Uno studio ha rivelato quale tipo di errore medico è alla base della maggior parte dei dei risarcimenti per malasanità

Il blog sulla salute del New York Times ha pubblicato un post intitolato "Why Doctors Are Sued." (in italiano: "Perché si fa causa ai medici"). Nella sua prima frase, promette di rivelare la risposta alla domanda: "Che tipo di errore medico è alla base della maggior parte dei dei risarcimenti per malasanità?" La risposta, afferma l'autore, non sono gli errori chirurgici, né gli errori di trattamento, né i problemi durante la nascita. Sono errori nella diagnosi: sia la mancata identificazione e il mancato trattamento di un problema medico (omessa diagnosi) sia l'errata interpretazione dei sintomi del paziente (errata diagnosi).

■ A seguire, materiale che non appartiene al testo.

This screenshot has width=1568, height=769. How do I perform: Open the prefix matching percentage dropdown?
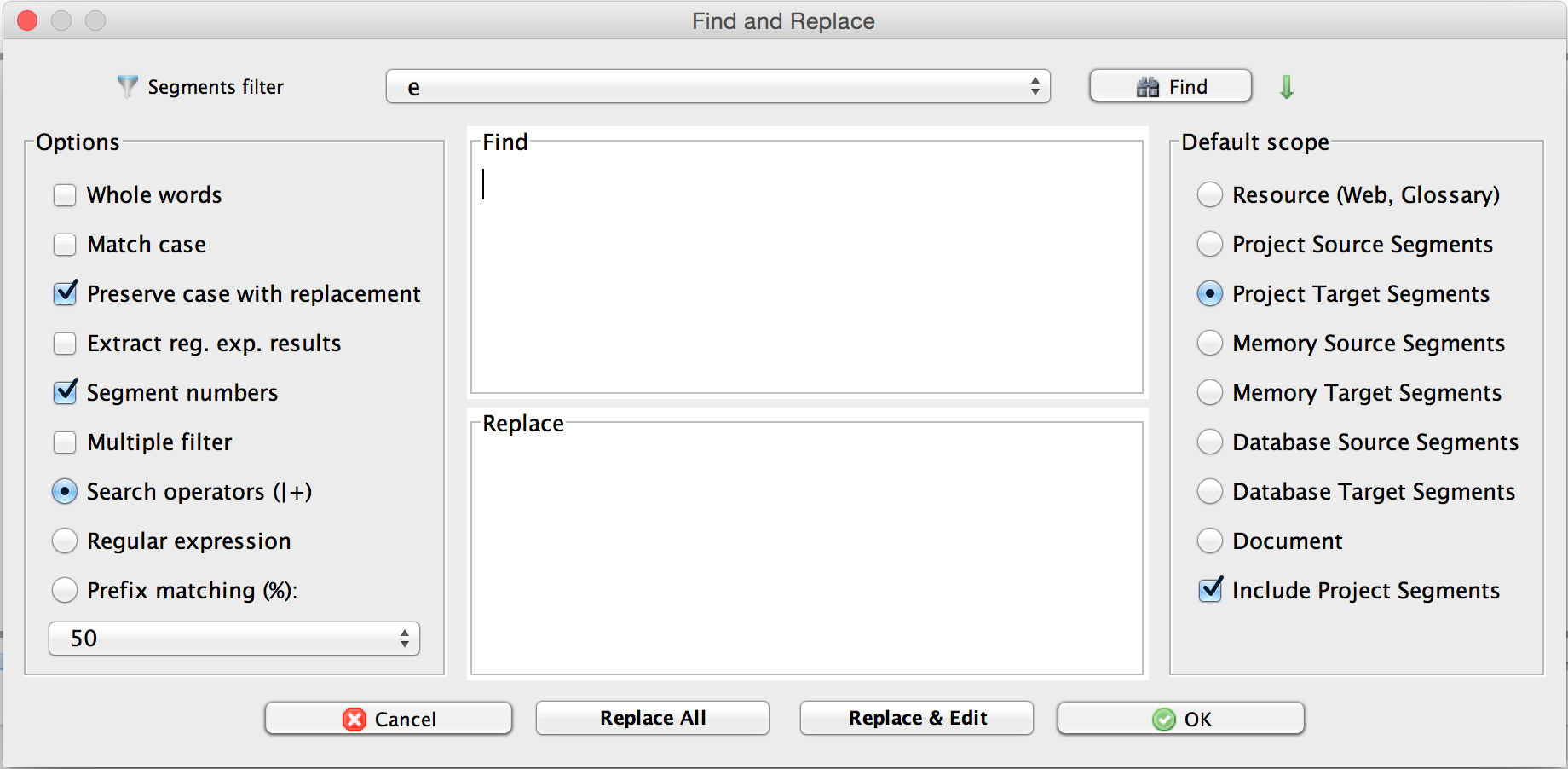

Questi risultati sono riportati in uno studio pubblicato sul British Medical Journal. Un team di ricercatori della università Johns Hopkins ha raccolto dati da circa 350.000 casi nella National Data Bank ed ha stabilito che il 28,6% dei pagamenti per negligenza medica avvenuti negli USA - più di 100.000 in totale - derivava da errori nella diagnosi. Questo tipo di errore era responsabile anche del 33,8% delle disabilità e del 40% dei decessi verificatisi nei casi che si erano conclusi col versamento di un risarcimento. Il team ha studiato i dati raccolti dal 1986 al 2010 ed ha anche riscontrato che gli errori generali di trattamento erano il secondo errore in ordine di frequenza; gli errori chirurgici seguivano collocandosi al terzo posto. Il blog riporta "tutti gli altri errori combinati - ostetrici, farmacologici,di monitoraggio, anestesiologici ed altri - rappresentavano solo il 20% dei risarcimenti per responsabilità professionale medica".

L'autore senior dello studio, il dottor David Newman-Toker, afferma che questo è un problema "maggiore" e che parte del problema è che nessuno dei gruppi coinvolti - "medici, ospedali e assicuratori" - è d'accordo nell'individuazione del responsabile. "Non esiste un istituto che consideri ciò un loro problema", lamenta, aggiungendo che "non ci sono requisiti di rendicontazione pubblici per misurare l'accuratezza o l'errore diagnostici".

Il Washington Post approfondisce queste cifre e afferma che dal 10 al 20 per cento dei decessi deriva da condizioni non diagnosticate quando il paziente era vitale e che "da 40.000 a 80.000 americani muoiono a causa di diagnosi mancate ogni anno".

Lo studio non cerca di accertare esattamente perché le diagnosi mancate o fallite siano così importanti. il Dr. Newman-Toker tuttavia afferma che: "La diagnosi è difficile. È complicata. Viene eseguita in condizioni incertezza e di ristrettezza temporale ".